Everything from the line containing "Screen dimensions: 773x397" to the last line of the entries must be reproduced exactly, and nothing outside that range.

---------- DATASET RECORDS ----------

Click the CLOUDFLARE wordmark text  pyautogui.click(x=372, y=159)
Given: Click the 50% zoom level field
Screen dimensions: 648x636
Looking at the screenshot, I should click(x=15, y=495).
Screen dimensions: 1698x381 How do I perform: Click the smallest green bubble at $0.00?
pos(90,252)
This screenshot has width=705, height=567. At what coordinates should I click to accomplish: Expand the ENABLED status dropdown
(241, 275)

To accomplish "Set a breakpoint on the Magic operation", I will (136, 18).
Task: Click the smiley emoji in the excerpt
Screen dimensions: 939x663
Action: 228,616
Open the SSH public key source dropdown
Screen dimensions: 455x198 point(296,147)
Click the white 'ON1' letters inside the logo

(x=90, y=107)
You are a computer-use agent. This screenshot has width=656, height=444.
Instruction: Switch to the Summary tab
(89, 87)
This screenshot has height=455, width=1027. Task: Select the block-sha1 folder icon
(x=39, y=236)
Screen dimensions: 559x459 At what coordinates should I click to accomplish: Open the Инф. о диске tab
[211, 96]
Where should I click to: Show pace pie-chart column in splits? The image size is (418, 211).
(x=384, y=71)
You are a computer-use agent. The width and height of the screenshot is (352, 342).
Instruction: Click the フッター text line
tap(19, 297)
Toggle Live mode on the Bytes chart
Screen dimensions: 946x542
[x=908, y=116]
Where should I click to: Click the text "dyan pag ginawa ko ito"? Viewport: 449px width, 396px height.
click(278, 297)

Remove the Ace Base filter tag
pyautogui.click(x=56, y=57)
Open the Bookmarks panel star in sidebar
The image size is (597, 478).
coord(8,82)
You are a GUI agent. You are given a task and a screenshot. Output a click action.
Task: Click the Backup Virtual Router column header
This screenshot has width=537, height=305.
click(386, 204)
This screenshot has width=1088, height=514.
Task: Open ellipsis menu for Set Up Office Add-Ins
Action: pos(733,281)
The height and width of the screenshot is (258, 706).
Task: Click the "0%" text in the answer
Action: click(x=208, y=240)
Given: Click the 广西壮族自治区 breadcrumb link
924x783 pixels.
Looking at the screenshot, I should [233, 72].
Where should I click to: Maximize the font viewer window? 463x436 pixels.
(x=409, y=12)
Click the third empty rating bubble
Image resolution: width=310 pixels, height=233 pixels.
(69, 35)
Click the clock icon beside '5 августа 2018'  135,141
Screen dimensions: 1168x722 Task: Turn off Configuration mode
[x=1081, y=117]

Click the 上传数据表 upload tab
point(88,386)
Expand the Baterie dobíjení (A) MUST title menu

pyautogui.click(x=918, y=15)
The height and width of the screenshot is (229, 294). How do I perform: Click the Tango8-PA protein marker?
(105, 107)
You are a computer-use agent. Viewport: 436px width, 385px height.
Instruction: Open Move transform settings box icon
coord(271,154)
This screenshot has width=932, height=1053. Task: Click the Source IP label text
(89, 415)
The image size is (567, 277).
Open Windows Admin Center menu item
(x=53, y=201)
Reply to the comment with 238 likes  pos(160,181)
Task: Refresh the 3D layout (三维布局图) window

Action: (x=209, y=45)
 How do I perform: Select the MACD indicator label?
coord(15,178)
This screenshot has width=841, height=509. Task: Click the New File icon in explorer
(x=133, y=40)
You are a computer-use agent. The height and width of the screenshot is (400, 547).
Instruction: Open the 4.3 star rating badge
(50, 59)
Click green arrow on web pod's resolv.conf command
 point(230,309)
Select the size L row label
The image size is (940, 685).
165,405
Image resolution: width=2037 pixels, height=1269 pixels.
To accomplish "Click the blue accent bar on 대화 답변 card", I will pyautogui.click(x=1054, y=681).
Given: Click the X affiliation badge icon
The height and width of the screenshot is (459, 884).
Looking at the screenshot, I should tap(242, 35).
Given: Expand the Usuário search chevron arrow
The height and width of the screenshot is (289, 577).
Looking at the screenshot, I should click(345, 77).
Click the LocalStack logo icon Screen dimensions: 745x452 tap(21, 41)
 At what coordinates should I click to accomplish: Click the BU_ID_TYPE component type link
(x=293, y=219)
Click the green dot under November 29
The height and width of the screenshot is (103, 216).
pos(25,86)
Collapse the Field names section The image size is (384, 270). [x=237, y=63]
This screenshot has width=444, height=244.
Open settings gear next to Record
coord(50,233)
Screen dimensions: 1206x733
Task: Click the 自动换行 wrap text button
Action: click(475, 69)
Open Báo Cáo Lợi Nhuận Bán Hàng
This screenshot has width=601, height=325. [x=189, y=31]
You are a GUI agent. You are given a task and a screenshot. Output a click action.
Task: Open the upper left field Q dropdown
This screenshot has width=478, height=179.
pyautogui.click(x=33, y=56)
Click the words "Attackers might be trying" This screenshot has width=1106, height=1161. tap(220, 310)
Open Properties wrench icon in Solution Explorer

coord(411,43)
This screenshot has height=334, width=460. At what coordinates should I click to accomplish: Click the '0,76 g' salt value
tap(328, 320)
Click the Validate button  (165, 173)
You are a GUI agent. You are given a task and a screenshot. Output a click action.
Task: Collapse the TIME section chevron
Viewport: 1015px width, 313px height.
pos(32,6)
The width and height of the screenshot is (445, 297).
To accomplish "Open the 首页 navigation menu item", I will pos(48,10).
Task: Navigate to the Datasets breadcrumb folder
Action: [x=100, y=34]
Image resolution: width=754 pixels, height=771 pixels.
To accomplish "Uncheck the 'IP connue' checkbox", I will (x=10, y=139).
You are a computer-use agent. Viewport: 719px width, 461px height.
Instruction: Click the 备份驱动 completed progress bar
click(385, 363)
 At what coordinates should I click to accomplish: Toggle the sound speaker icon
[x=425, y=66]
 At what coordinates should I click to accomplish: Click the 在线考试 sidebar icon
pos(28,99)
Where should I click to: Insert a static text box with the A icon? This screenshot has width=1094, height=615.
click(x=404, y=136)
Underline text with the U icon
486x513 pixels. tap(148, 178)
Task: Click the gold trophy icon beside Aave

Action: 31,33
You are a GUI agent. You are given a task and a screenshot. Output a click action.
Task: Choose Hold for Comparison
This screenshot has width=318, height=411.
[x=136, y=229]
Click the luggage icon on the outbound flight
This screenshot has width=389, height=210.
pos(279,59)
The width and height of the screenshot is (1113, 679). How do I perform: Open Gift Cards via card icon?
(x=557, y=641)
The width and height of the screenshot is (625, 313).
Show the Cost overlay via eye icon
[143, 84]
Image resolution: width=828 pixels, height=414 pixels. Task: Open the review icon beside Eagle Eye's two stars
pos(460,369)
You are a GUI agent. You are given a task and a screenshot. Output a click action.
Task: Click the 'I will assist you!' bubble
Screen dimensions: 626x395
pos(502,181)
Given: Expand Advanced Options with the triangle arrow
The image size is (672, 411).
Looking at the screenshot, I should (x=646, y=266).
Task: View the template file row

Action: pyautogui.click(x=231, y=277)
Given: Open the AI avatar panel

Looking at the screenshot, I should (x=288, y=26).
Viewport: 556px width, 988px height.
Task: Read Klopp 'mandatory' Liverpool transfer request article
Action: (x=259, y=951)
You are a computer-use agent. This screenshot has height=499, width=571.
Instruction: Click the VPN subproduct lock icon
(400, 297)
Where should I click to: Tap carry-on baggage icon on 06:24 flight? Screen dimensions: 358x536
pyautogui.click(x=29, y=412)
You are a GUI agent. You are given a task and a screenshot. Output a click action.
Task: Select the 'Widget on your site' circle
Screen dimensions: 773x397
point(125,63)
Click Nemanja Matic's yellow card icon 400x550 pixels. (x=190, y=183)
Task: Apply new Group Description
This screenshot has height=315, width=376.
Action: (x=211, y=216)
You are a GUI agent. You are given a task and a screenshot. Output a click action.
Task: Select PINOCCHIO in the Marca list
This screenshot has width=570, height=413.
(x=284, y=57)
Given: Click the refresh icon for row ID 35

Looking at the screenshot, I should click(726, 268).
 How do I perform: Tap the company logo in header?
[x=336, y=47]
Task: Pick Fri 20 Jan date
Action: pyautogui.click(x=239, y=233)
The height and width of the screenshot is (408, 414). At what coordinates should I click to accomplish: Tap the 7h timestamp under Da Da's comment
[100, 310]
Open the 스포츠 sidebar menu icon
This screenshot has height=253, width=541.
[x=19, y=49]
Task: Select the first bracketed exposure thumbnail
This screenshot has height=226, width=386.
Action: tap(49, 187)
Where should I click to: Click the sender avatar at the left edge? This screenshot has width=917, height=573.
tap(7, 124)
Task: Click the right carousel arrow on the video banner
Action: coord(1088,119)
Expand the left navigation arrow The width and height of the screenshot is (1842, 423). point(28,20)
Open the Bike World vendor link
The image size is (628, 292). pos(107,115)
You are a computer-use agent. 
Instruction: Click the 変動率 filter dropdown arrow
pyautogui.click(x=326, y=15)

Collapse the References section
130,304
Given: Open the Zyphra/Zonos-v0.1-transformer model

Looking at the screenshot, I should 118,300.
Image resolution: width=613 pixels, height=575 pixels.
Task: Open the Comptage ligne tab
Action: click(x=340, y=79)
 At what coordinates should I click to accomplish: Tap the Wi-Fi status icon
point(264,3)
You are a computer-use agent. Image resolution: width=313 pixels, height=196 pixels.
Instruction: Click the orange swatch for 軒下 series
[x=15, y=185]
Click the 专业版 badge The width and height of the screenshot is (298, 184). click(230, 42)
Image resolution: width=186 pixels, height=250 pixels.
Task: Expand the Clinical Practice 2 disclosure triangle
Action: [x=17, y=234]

----------

# [RESPONSE]
Screen dimensions: 773x397
point(125,63)
Click Nemanja Matic's yellow card icon 400x550 pixels. (x=190, y=183)
Task: Apply new Group Description
This screenshot has height=315, width=376.
Action: (x=211, y=216)
You are a GUI agent. You are given a task and a screenshot. Output a click action.
Task: Select PINOCCHIO in the Marca list
This screenshot has width=570, height=413.
(x=284, y=57)
Given: Click the refresh icon for row ID 35

Looking at the screenshot, I should click(726, 268).
 How do I perform: Tap the company logo in header?
[x=336, y=47]
Task: Pick Fri 20 Jan date
Action: pyautogui.click(x=239, y=233)
The height and width of the screenshot is (408, 414). At what coordinates should I click to accomplish: Tap the 7h timestamp under Da Da's comment
[100, 310]
Open the 스포츠 sidebar menu icon
This screenshot has height=253, width=541.
[x=19, y=49]
Task: Select the first bracketed exposure thumbnail
This screenshot has height=226, width=386.
Action: tap(49, 187)
Where should I click to: Click the sender avatar at the left edge? This screenshot has width=917, height=573.
tap(7, 124)
Task: Click the right carousel arrow on the video banner
Action: coord(1088,119)
Expand the left navigation arrow The width and height of the screenshot is (1842, 423). point(28,20)
Open the Bike World vendor link
The image size is (628, 292). pos(107,115)
You are a computer-use agent. 
Instruction: Click the 変動率 filter dropdown arrow
pyautogui.click(x=326, y=15)

Collapse the References section
130,304
Given: Open the Zyphra/Zonos-v0.1-transformer model

Looking at the screenshot, I should 118,300.
Image resolution: width=613 pixels, height=575 pixels.
Task: Open the Comptage ligne tab
Action: click(x=340, y=79)
 At what coordinates should I click to accomplish: Tap the Wi-Fi status icon
point(264,3)
You are a computer-use agent. Image resolution: width=313 pixels, height=196 pixels.
Instruction: Click the orange swatch for 軒下 series
[x=15, y=185]
Click the 专业版 badge The width and height of the screenshot is (298, 184). click(230, 42)
Image resolution: width=186 pixels, height=250 pixels.
Task: Expand the Clinical Practice 2 disclosure triangle
Action: [x=17, y=234]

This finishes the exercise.